• Ваша задача:
Повторите дословно весь список, приведённый ниже, не меняя в нём ни одного знака.
===
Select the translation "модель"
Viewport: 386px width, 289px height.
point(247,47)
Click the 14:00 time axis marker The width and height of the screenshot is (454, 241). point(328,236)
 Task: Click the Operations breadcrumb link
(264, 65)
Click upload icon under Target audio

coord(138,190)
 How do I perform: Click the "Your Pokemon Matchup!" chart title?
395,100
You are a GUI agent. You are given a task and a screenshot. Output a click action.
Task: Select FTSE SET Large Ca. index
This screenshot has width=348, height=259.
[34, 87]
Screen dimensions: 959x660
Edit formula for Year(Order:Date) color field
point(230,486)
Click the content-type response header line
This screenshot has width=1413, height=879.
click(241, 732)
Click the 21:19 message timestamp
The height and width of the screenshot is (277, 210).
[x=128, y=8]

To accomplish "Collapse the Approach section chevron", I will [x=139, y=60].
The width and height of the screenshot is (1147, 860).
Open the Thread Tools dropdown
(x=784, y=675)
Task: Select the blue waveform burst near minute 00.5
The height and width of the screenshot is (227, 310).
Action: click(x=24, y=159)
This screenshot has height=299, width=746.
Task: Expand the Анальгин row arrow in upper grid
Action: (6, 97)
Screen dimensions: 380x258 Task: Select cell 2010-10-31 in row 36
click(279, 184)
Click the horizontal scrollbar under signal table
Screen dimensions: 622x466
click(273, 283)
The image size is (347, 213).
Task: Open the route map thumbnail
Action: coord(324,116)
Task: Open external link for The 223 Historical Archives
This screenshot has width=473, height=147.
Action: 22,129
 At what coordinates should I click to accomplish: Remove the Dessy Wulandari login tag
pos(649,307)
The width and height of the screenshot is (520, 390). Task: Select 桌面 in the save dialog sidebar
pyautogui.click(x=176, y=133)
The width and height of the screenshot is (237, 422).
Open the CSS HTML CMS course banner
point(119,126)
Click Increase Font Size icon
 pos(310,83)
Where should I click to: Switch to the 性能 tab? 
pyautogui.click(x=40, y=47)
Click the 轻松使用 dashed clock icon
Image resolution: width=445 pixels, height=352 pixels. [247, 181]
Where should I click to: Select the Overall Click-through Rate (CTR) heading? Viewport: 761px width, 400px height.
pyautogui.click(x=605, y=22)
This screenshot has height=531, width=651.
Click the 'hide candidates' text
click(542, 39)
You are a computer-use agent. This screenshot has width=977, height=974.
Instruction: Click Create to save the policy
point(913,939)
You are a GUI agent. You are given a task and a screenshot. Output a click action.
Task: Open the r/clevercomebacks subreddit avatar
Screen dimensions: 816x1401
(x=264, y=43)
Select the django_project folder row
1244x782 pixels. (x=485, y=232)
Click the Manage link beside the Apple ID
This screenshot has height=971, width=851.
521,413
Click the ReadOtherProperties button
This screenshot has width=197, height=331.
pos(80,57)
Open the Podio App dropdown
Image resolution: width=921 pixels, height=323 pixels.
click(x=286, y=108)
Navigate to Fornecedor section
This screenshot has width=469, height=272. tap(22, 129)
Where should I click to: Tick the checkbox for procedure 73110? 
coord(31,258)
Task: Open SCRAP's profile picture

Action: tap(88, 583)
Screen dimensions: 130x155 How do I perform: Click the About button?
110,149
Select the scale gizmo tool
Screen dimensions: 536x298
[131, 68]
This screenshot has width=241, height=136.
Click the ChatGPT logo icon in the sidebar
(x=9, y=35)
===
• Результат ниже:
Select the translation "модель"
Viewport: 386px width, 289px height.
point(247,47)
Click the 14:00 time axis marker The width and height of the screenshot is (454, 241). point(328,236)
 Task: Click the Operations breadcrumb link
(264, 65)
Click upload icon under Target audio

coord(138,190)
 How do I perform: Click the "Your Pokemon Matchup!" chart title?
395,100
You are a GUI agent. You are given a task and a screenshot. Output a click action.
Task: Select FTSE SET Large Ca. index
This screenshot has width=348, height=259.
[34, 87]
Screen dimensions: 959x660
Edit formula for Year(Order:Date) color field
point(230,486)
Click the content-type response header line
This screenshot has width=1413, height=879.
click(241, 732)
Click the 21:19 message timestamp
The height and width of the screenshot is (277, 210).
[x=128, y=8]

To accomplish "Collapse the Approach section chevron", I will [x=139, y=60].
The width and height of the screenshot is (1147, 860).
Open the Thread Tools dropdown
(x=784, y=675)
Task: Select the blue waveform burst near minute 00.5
The height and width of the screenshot is (227, 310).
Action: click(x=24, y=159)
This screenshot has height=299, width=746.
Task: Expand the Анальгин row arrow in upper grid
Action: (6, 97)
Screen dimensions: 380x258 Task: Select cell 2010-10-31 in row 36
click(279, 184)
Click the horizontal scrollbar under signal table
Screen dimensions: 622x466
click(273, 283)
The image size is (347, 213).
Task: Open the route map thumbnail
Action: coord(324,116)
Task: Open external link for The 223 Historical Archives
This screenshot has width=473, height=147.
Action: 22,129
 At what coordinates should I click to accomplish: Remove the Dessy Wulandari login tag
pos(649,307)
The width and height of the screenshot is (520, 390). Task: Select 桌面 in the save dialog sidebar
pyautogui.click(x=176, y=133)
The width and height of the screenshot is (237, 422).
Open the CSS HTML CMS course banner
point(119,126)
Click Increase Font Size icon
 pos(310,83)
Where should I click to: Switch to the 性能 tab? 
pyautogui.click(x=40, y=47)
Click the 轻松使用 dashed clock icon
Image resolution: width=445 pixels, height=352 pixels. [247, 181]
Where should I click to: Select the Overall Click-through Rate (CTR) heading? Viewport: 761px width, 400px height.
pyautogui.click(x=605, y=22)
This screenshot has height=531, width=651.
Click the 'hide candidates' text
click(542, 39)
You are a computer-use agent. This screenshot has width=977, height=974.
Instruction: Click Create to save the policy
point(913,939)
You are a GUI agent. You are given a task and a screenshot. Output a click action.
Task: Open the r/clevercomebacks subreddit avatar
Screen dimensions: 816x1401
(x=264, y=43)
Select the django_project folder row
1244x782 pixels. (x=485, y=232)
Click the Manage link beside the Apple ID
This screenshot has height=971, width=851.
521,413
Click the ReadOtherProperties button
This screenshot has width=197, height=331.
pos(80,57)
Open the Podio App dropdown
Image resolution: width=921 pixels, height=323 pixels.
click(x=286, y=108)
Navigate to Fornecedor section
This screenshot has width=469, height=272. tap(22, 129)
Where should I click to: Tick the checkbox for procedure 73110? 
coord(31,258)
Task: Open SCRAP's profile picture

Action: tap(88, 583)
Screen dimensions: 130x155 How do I perform: Click the About button?
110,149
Select the scale gizmo tool
Screen dimensions: 536x298
[131, 68]
This screenshot has width=241, height=136.
Click the ChatGPT logo icon in the sidebar
(x=9, y=35)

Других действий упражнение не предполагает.